▶ WHAT YOU SHOULD DO: Transcribe exactly, and without pictures, only the lines from the one bearing "Click the back arrow button" through the final line of the data below.

▶ MATERIAL PROVIDED:
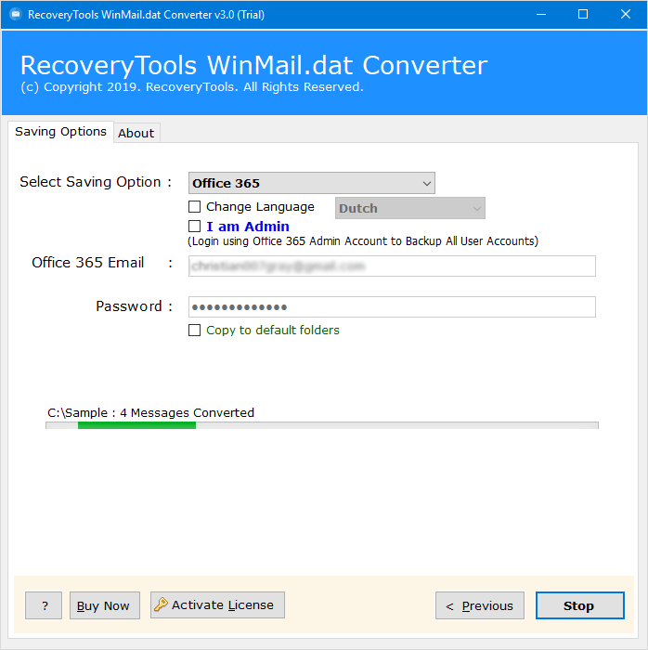
Task: Switch to the About tab
Action: click(x=136, y=133)
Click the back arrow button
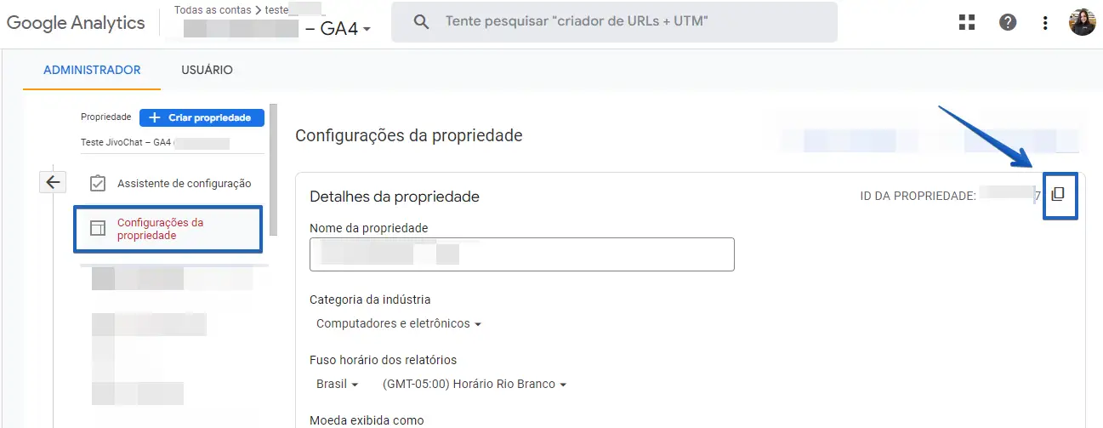Viewport: 1103px width, 428px height. (54, 181)
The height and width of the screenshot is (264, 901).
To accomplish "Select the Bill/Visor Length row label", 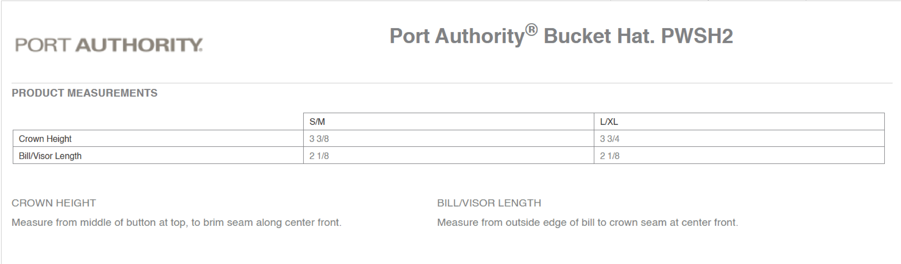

▶ REPLY:
Click the back arrow button
Viewport: 1103px width, 428px height. (54, 181)
The height and width of the screenshot is (264, 901).
To accomplish "Select the Bill/Visor Length row label", 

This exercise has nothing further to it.